**OBJECTIVE**: Convert the listing into a Markdown table with the columns Row and Line, numbering each non-blank line in order.

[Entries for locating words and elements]
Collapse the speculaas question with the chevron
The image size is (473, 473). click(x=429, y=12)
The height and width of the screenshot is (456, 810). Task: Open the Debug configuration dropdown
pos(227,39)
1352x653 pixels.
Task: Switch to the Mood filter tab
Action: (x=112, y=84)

**THE SOLUTION**:
| Row | Line |
|---|---|
| 1 | Collapse the speculaas question with the chevron |
| 2 | The image size is (473, 473). click(x=429, y=12) |
| 3 | The height and width of the screenshot is (456, 810). Task: Open the Debug configuration dropdown |
| 4 | pos(227,39) |
| 5 | 1352x653 pixels. |
| 6 | Task: Switch to the Mood filter tab |
| 7 | Action: (x=112, y=84) |